Constitutional Law-The Bill of Rights

The first ten amendments to the Constitution are referred to as the Bill of Rights. They contain many of the most fundamental rights enjoyed by the American people.

The First Amendment states that Congress has no authority to make any law “respecting an establishment of religion or prohibiting the free exercise of religion.” It further states that Congress can do nothing to restrict freedom of speech or freedom of press, or the right of the people to peaceably assemble and to petition the government.

The Second Amendment deals with the right to bear arms, but is written in the context of bearing arms as part of a regulated militia.

The Third Amendment states that the government cannot, in time of peace, quarter soldiers in a private home without the consent of the owner. In time of war, the government may only do so in a manner prescribed by law.

The Fourth Amendment deals with unreasonable searches. It expressly states that people shall be secure in their persons, houses, and papers from unreasonable searches and seizures by governmental authorities. It further states that search warrants may be issued only upon a finding of probable cause. That means there must be a determination made, based upon substantial, believable evidence, that the person to be searched has committed a crime or the place to be searched contains evidence of a crime.

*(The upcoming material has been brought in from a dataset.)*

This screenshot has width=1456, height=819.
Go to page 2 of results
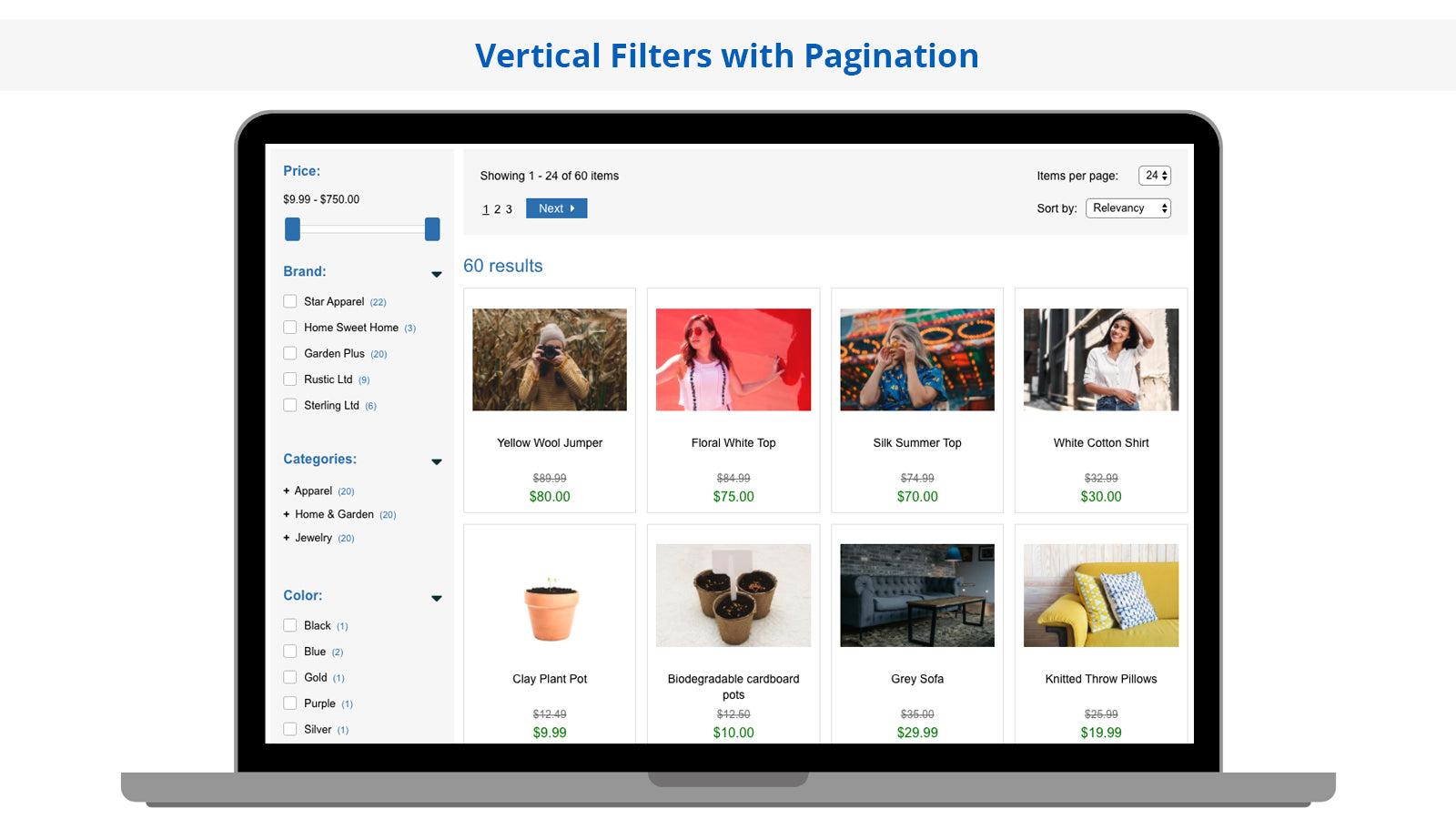497,208
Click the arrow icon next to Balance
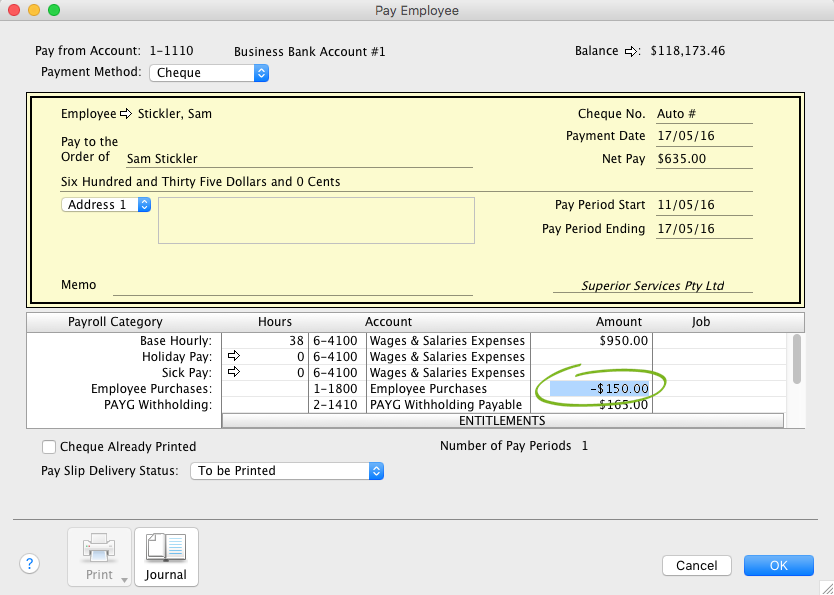834x595 pixels. pyautogui.click(x=631, y=51)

The Fifth Amendment defines the concept known as double jeopardy, which means that a person cannot be tried twice for the same crime. That same Amendment further sets forth the right against selfincrimination—that a person cannot be made to testify against him- or herself. This Amendment also contains the foundation of the Due Process Clause, which states that a person cannot be deprived of life, liberty, or property without due process of law.

Due process is a critical concept to our entire legal system. It requires two things:

1. a person must be given notice of the charges or claims made against him or her and

2. a person must be given an opportunity to answer those charges or claims before he or she can be deprived of life, liberty, or property.

The Sixth Amendment provides for the right to a speedy trial and the right to a jury trial in a criminal proceeding. This Amendment further sets forth the right to confrontation in a criminal case, meaning that a person accused of a crime has the right:

* to confront the witness who is making the claim against him or her;
* to compel witnesses in his or her favor to appear in court and give testimony; and,
* to be represented by a competent lawyer in the defense of that criminal charge.

The Seventh Amendment preserves the right to have a jury trial in certain civil cases.

The Eighth Amendment prohibits excessive bail and further disallows punishment that is deemed to be cruel and unusual. This Amendment has been used to argue against capital punishment and other forms of punishment over the years.

The Ninth Amendment states that just because certain rights are set forth in the Constitution does not mean they are the only rights people have. That is to say, whatever other rights the people have, they still retain.

The Tenth Amendment limits the power of the federal government by stating that powers not delegated to the United States Government by the Constitution and not prohibited by the Constitution to the states are expressly reserved to the states or to the people. The initial framers of the Constitution viewed the U.S. Government as a government of limited authority. Whatever authority was not placed in the United States Government rested with the states.